Why yes, it does appear as though I’m going to review each of the Blue Bloods books separately. Thank you for noticing. You’d be forgiven for groaning in distaste as my reviews of Blue Bloods and Masquerade are fairly similar – awesome plot, very unique but sadly terrible writing. However, Revelations is where it all starts to change and some awesome new plot discoveries are revealed. The clue is in the title, people. Point is, it’s completely justified to review each and every one… so deal with it!
Plot summary: Schuyler Van Alen’s blood legacy has just been called into question: is the young vampire in fact a Blue Blood, or is it the sinister Silver Blood that runs through her veins? As controversy swirls, Schuyler is left stranded in the Force household, trapped under the same roof as her cunning nemesis, Mimi Force, and her forbidden crush, Jack Force.
When an ancient place of power is threatened in Rio de Janeiro, however, the Blue Bloods need Schuyler on their side. The stakes are high, the battle is bloody, and through it all Schuyler is torn between duty and passion, love and freedom.
Revelations does seem like a bit of a ‘filler’ book – you know, one of those installments in a series that only exist to provide a bit of background story and take up some space before the next book – as there’s not a whole lot of action until close to the end. However, the story develops a great deal as various… well, revelations, are uncovered. I’m not entirely sure whether it’s enough to warrant this being a book on it’s own, but I’m leaning towards the ‘yes.’
It’s starting to get a little more political and therefore much more intricate than your general vampire young adult book. There’s less about Schuyler’s boy troubles and more about uncovering what the Regis is really planning. It’s also very mysterious and various twists and turns leave you completely unsure who to trust. I have read this before so it wasn’t a complete shock, but it left me able to appreciate the build-up a little more.
However, I had forgotten about The Thing With Jordan and it so it left me reeling all over again. I challenge anybody to look me in the eye and say they saw that coming! That’s why I love this series so much – it’s very clever, working in the old stories that you thought you knew and giving them a new, twisted edge.
The story is so inventive and so unique that it’s easy to look past any flaws in the prose. Incidentally, that has improved a lot since Blue Bloods. Melissa de la Cruz either found her ‘flow’ or she got a new editor, but it doesn’t really matter which. It’s settled down now into something much less cringeworthy. To be fair, it wasn’t really a huge problem for me in the earlier books, but it’s a marked bonus to go along with Revelations regardless.

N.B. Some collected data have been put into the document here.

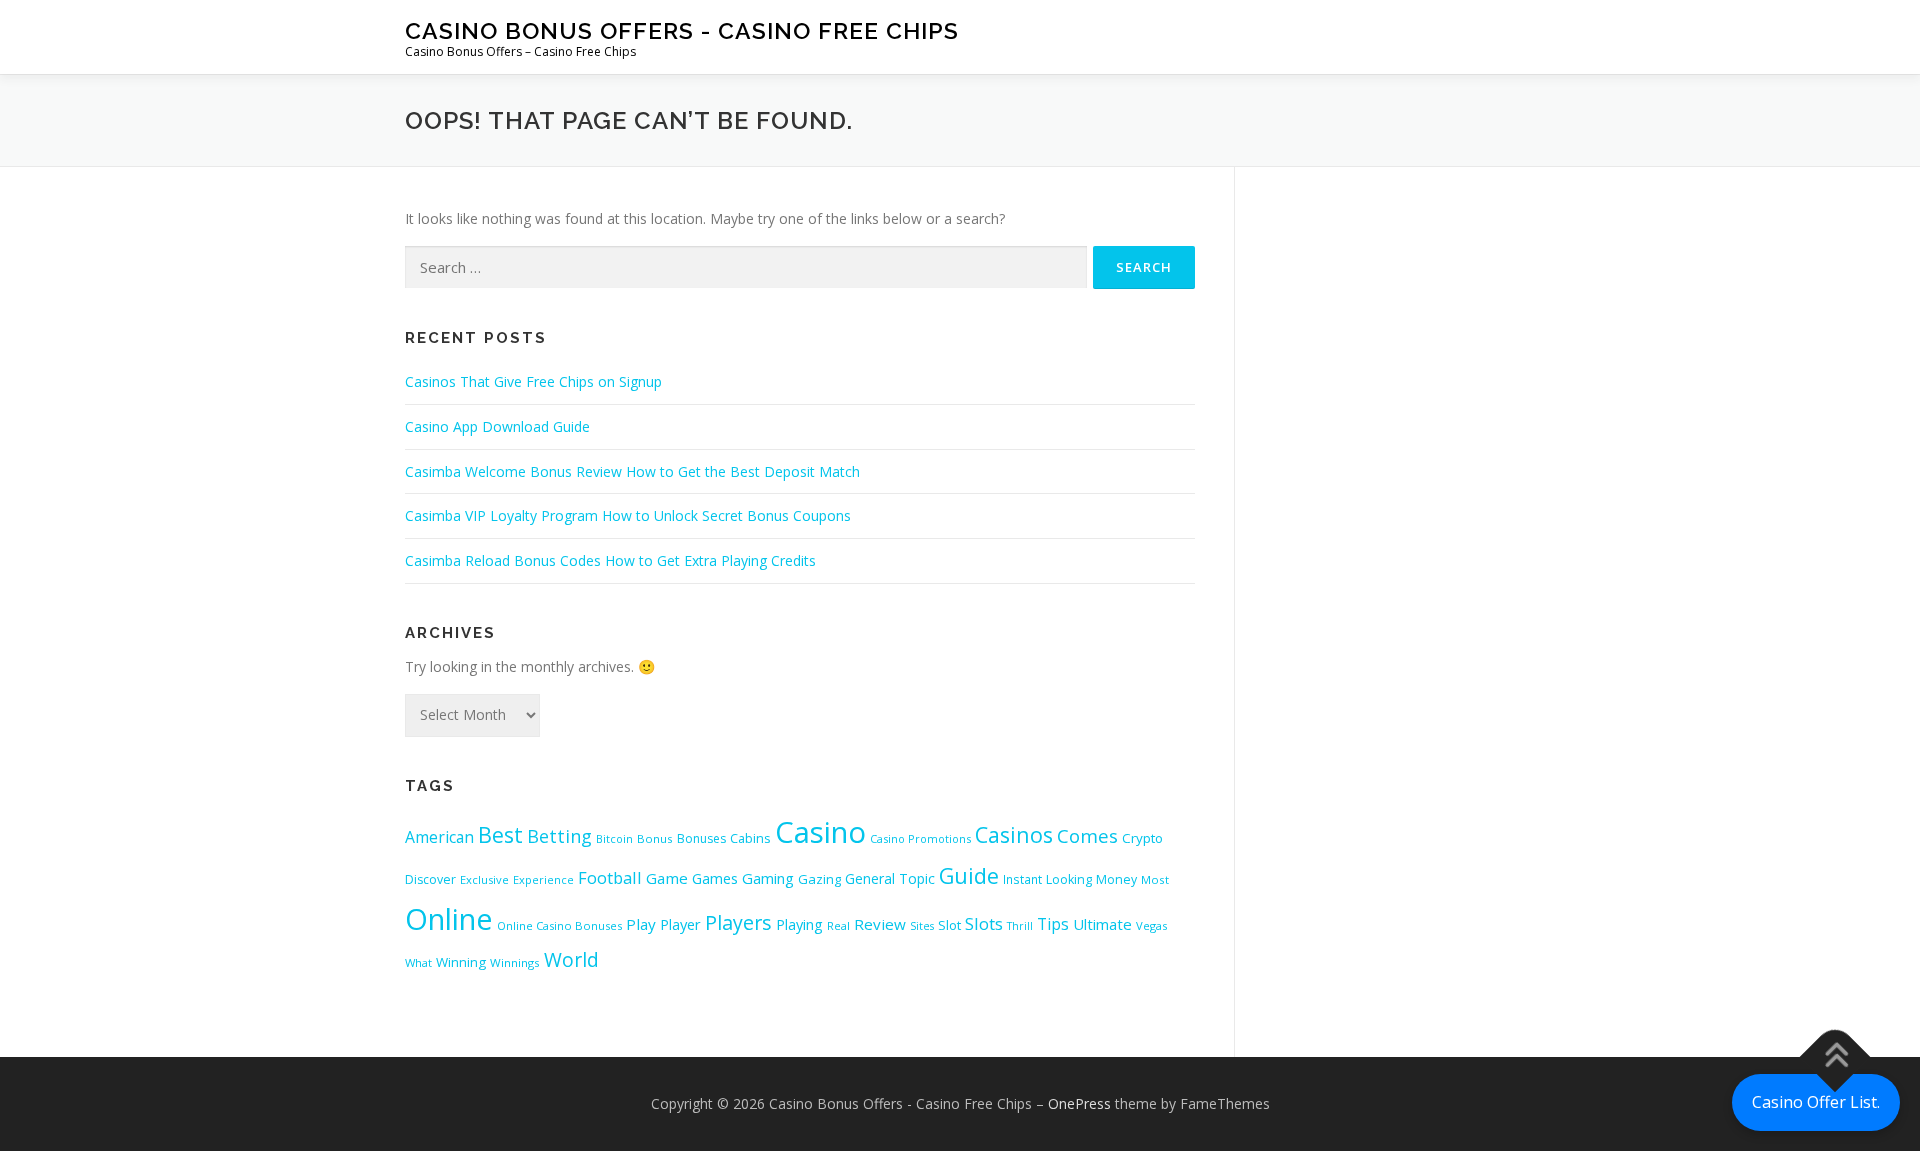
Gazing (819, 879)
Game (667, 878)
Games (715, 878)
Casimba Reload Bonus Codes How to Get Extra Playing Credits (610, 560)
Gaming (768, 878)
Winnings (515, 962)
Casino (820, 832)
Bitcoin (614, 838)
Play (641, 924)
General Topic (890, 878)
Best (500, 834)
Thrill (1020, 926)
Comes (1087, 835)
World (571, 959)
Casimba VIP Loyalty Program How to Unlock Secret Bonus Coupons (628, 515)
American (439, 837)
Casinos (1014, 834)
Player (680, 924)
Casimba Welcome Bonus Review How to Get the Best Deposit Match (632, 471)
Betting (559, 836)
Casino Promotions (920, 838)
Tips (1053, 924)
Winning (461, 962)
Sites (922, 926)
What (418, 962)
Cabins (750, 838)
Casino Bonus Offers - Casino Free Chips (682, 30)
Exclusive (484, 879)
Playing (799, 924)
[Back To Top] (1835, 1057)
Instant (1022, 879)
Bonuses (701, 838)
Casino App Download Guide (497, 426)
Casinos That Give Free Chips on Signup (533, 381)
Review (880, 924)
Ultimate (1102, 924)
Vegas (1151, 925)
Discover (430, 879)
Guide (969, 875)
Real (838, 925)
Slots (984, 923)
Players (738, 922)
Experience (543, 879)
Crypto (1142, 838)
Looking (1069, 879)
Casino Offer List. (1816, 1102)
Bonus (655, 838)
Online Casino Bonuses (559, 925)
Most (1155, 879)
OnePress (1079, 1103)
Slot (949, 925)
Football (610, 877)
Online (449, 919)
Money (1116, 879)
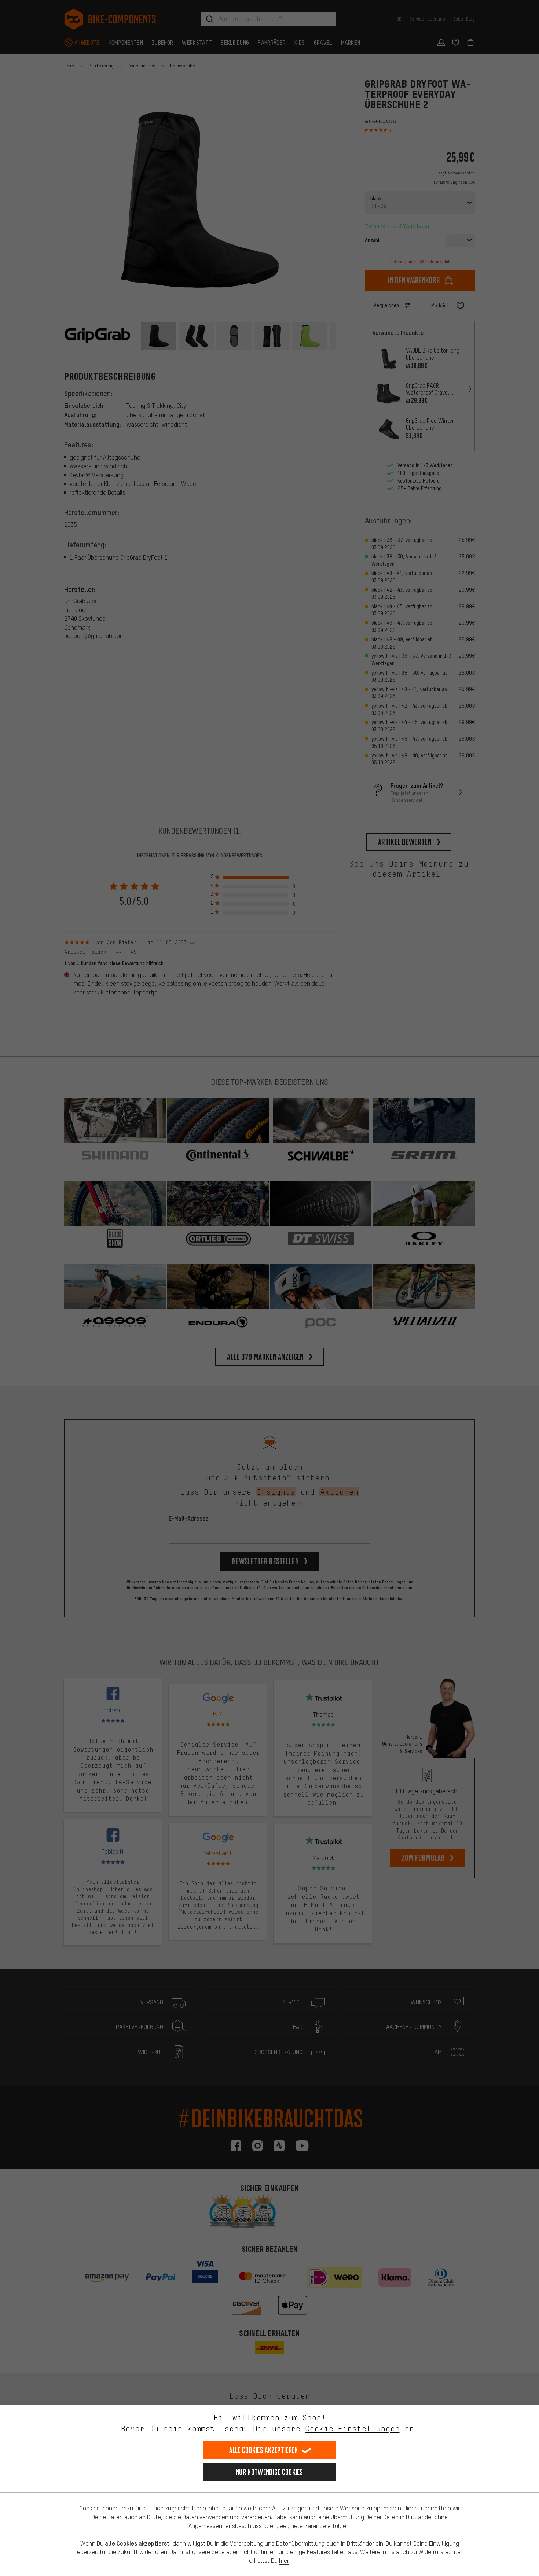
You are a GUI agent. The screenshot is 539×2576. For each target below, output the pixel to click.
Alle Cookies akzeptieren (263, 2450)
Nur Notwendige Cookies (269, 2472)
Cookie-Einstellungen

I do occasionally wonder how much of this series she planned out in advance, however. For example, Schuyler suddenly has a semi-plot-important birth mark on her shoulder… that we hear about for the first time in THE THIRD BOOK! It’s not mind-numbingly frustrating, but it does make me sigh with resignation a little.
The conclusion of any of my reviews for this series (and apparently there will be more to come – please try and contain your cheering) will always be for you to run out and buy these books immediately. They’re just so good – not perfect, but yet somehow still amazing.